Entries for locating words and elements
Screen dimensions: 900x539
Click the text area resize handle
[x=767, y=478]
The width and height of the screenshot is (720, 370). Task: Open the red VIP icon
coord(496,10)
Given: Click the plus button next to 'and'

* * *

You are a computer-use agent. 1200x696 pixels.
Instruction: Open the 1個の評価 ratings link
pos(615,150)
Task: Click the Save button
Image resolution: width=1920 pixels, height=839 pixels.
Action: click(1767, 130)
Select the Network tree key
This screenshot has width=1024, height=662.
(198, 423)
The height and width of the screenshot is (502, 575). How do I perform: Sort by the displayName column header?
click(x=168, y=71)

Problem to solve
Can you echo, line for line, the part of the records that opens with the line containing "Task: Click the Save button" and closes with the line containing "click(x=168, y=71)", including both of those lines?

Task response
Task: Click the Save button
Image resolution: width=1920 pixels, height=839 pixels.
Action: click(1767, 130)
Select the Network tree key
This screenshot has width=1024, height=662.
(198, 423)
The height and width of the screenshot is (502, 575). How do I perform: Sort by the displayName column header?
click(x=168, y=71)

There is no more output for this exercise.